The PC industry has kept itself going as the economy slowed this year by cutting prices to almost unsustainable levels, but Dell said it has not taken that route. “We would like to gain share but are more focused on solid profitability,” said chairman and CEO Michael Dell on a conference call with analysts following the release of the figures.
Feeling price pressure
Dell’s revenue was down three percent on unit-shipment growth of three percent. Clearly Dell is feeling price pressure, because its revenue was off in every single category. Desktop PC revenue fell 17 percent between the second and third quarter of this year, and 14 percent from last year. Mobility, which is doing much than desktops, was flat between Q2 and Q3 and up three percent from 3Q08.

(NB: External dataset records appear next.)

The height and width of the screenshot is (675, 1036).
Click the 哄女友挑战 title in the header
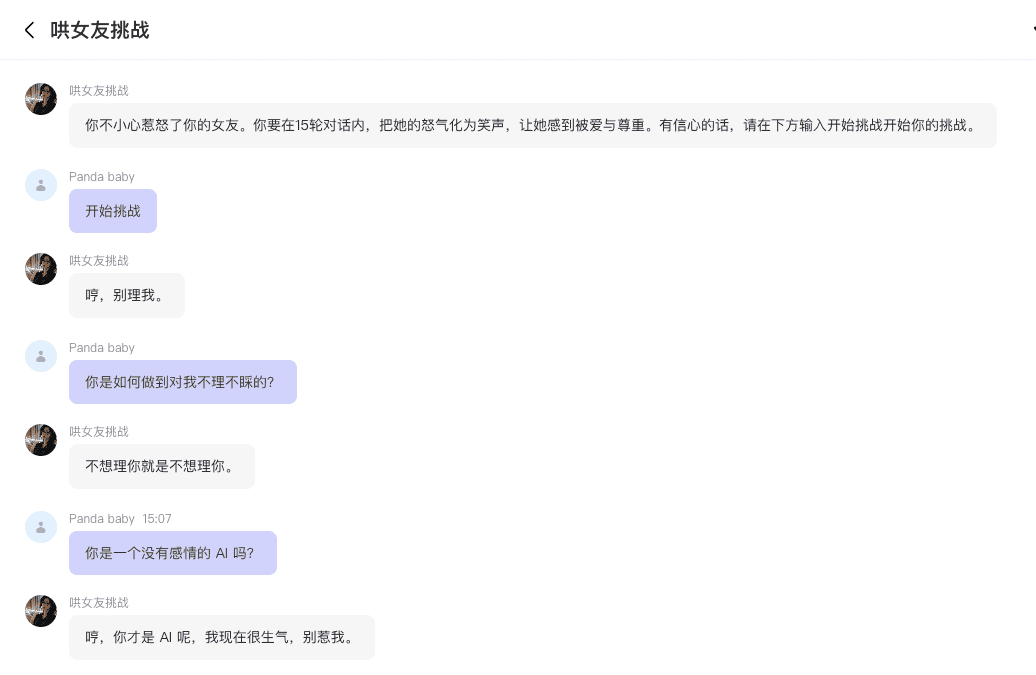click(99, 30)
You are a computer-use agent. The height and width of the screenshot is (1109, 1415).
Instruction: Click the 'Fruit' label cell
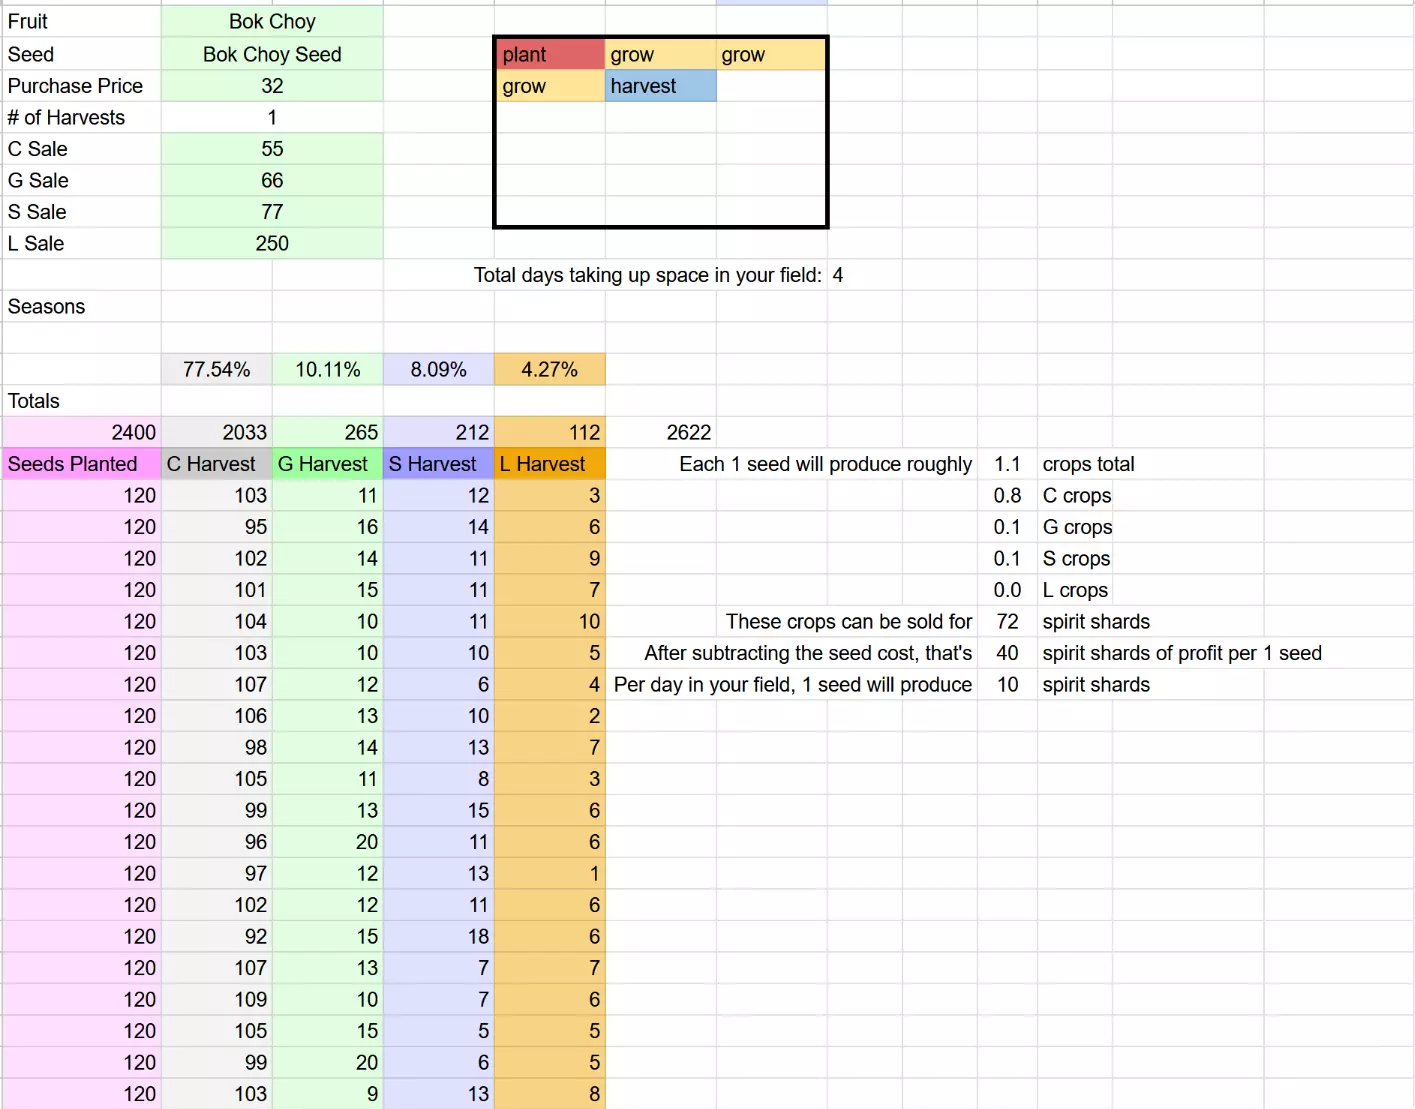(81, 21)
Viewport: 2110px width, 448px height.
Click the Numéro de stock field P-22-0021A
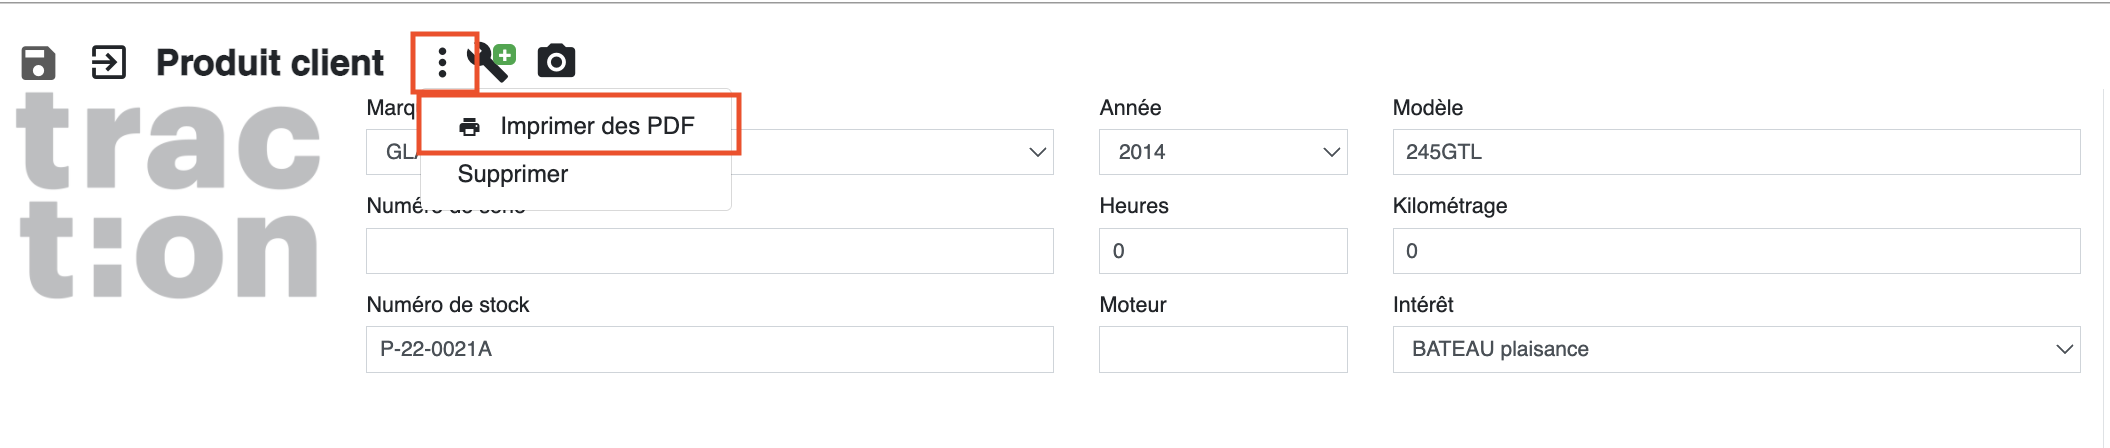click(710, 349)
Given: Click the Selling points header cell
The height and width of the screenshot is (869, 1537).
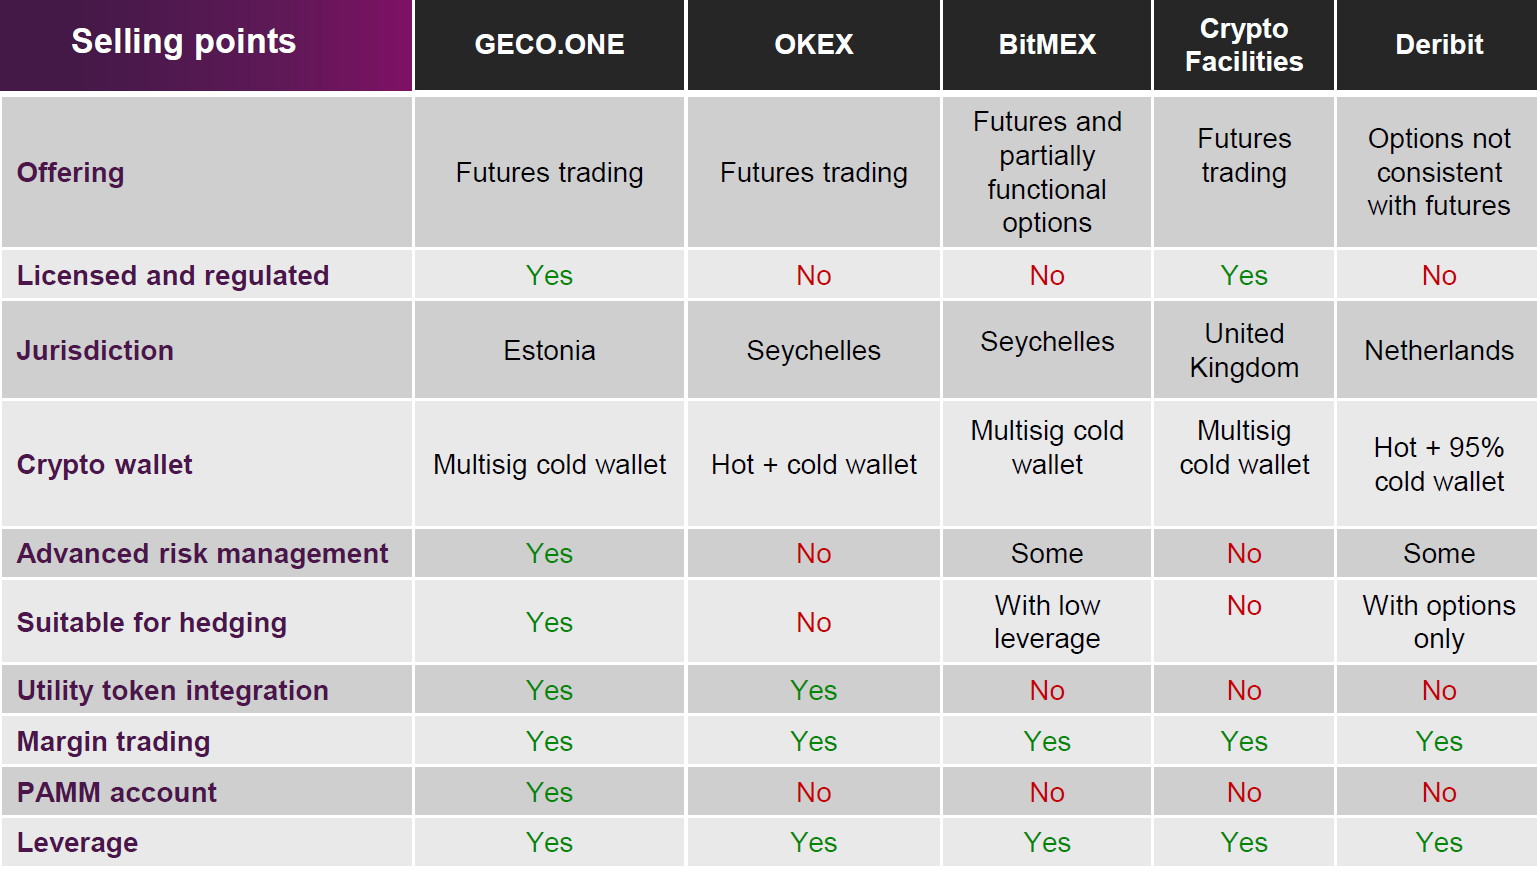Looking at the screenshot, I should click(184, 42).
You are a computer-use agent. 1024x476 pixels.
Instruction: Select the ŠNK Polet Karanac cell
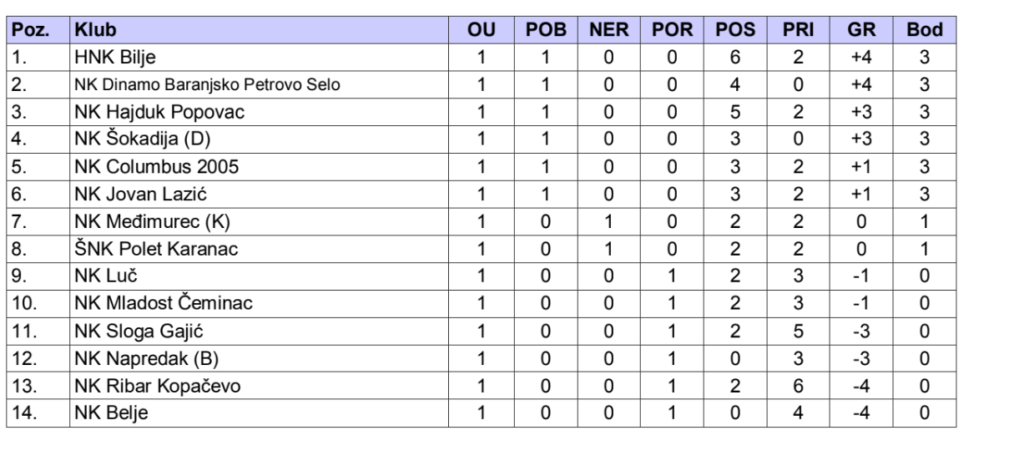156,248
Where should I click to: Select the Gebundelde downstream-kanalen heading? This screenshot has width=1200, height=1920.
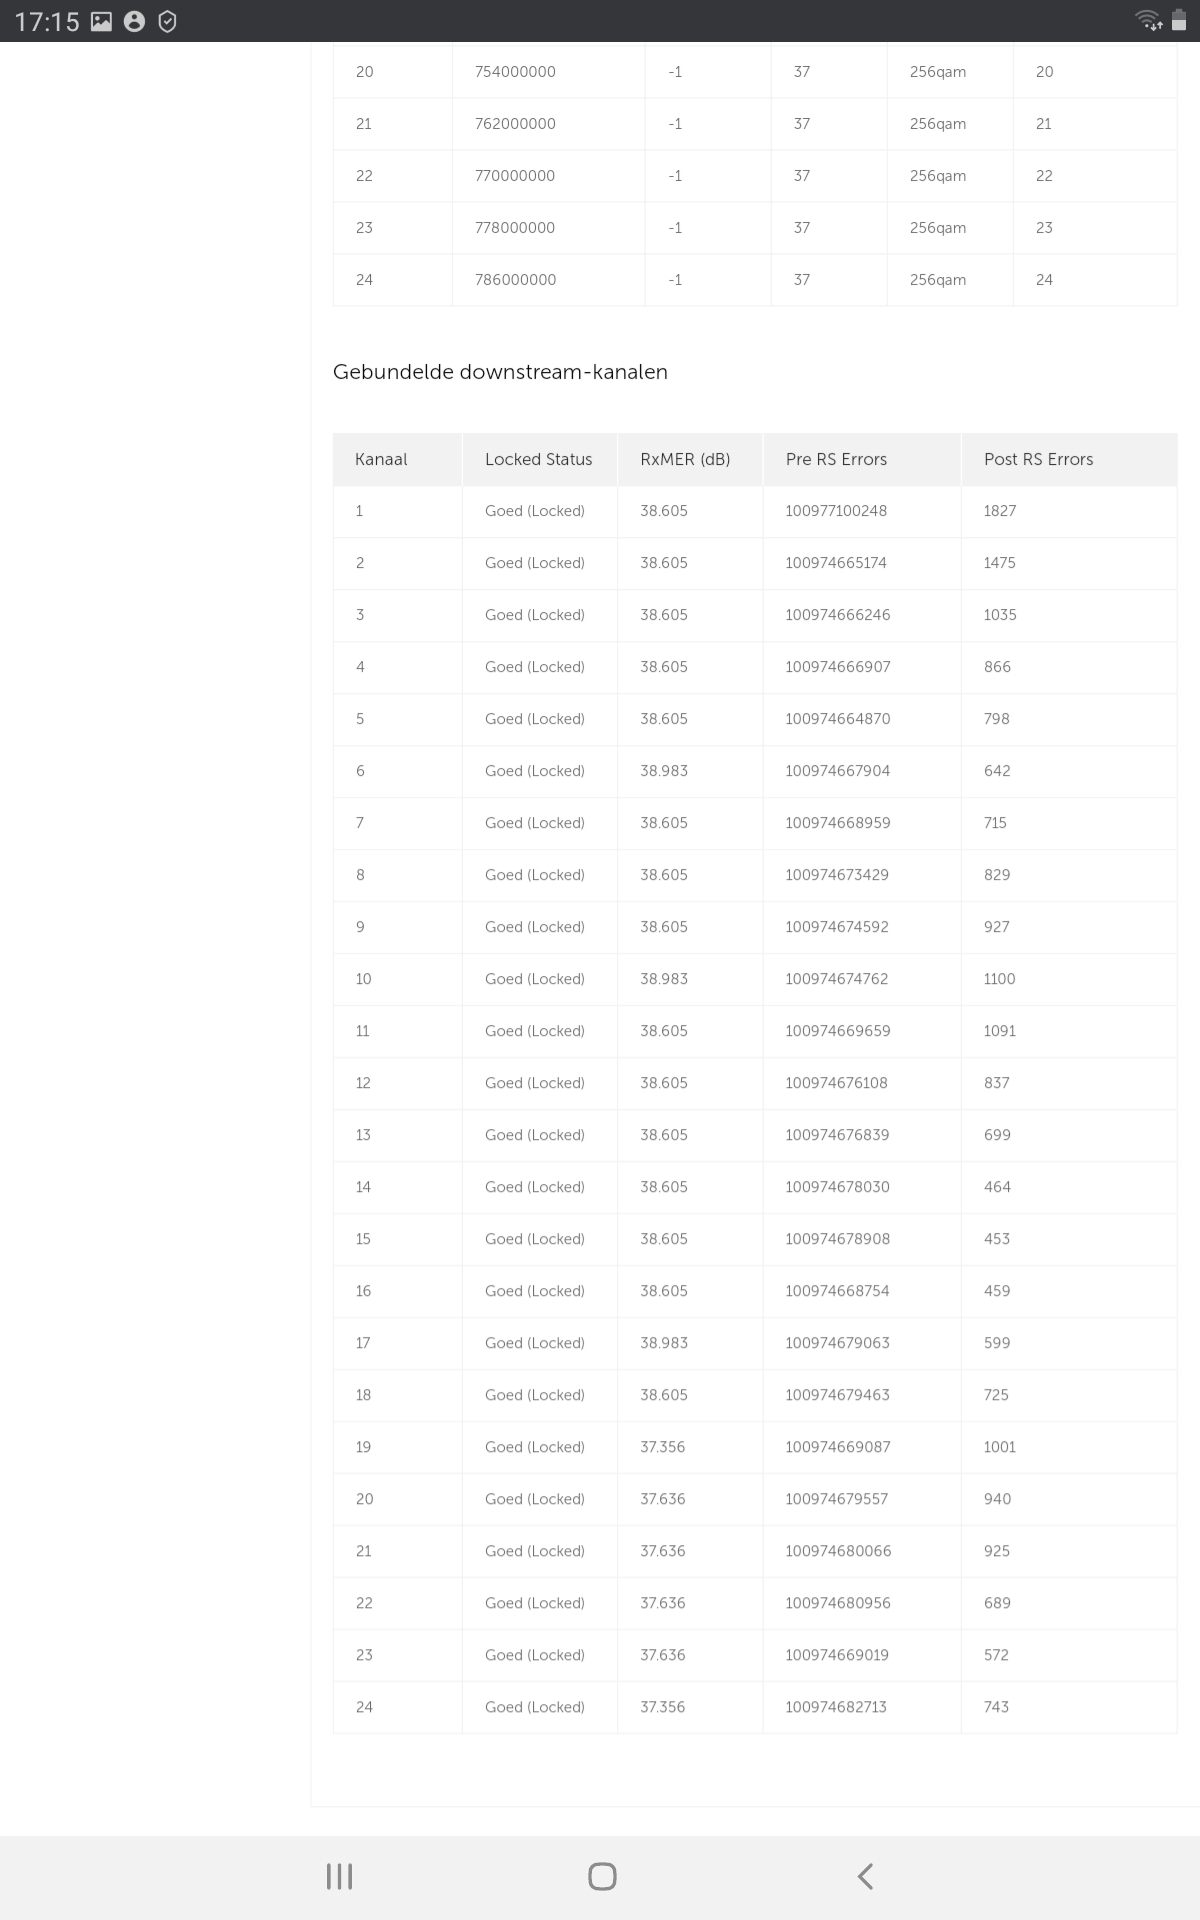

Software and peripherals revenue rose two percent over last year, servers and networking dropped five percent, services grew seven percent and storage revenue was flat.
The decline in revenue was counterbalanced by an even greater drop in costs. “While receivables were down, payables were down more as we reduced spending. As shipments and procurement return to normal, we expect those levels to return to normal,” said Brian Gladden, senior vice president and chief financial officer.
Dell saw an 11 percent decline on operating expenses compared with the same period in 2007. Part of this came from a reduction in headcount with 2,200 staffers let go in the quarter. Overall, Dell has reduced its total headcount by 11,600 after all of its recent acquisition activity including the $1.4 billion purchase of EqualLogic.
The company did not give forward guidance on the upcoming quarters, so Dell would only talk generally. “We don’t know what the growth of the industry will be next year, so we’re planning a conservative set of assumptions on the belief it’s easier to dial it up than dial it down,” he said.
Added Gladden, “We’re choosing profit over growth. We believe changes to our cost structure will help us achieve both over time.”
(Update includes comments from Dell conference call with analysts.)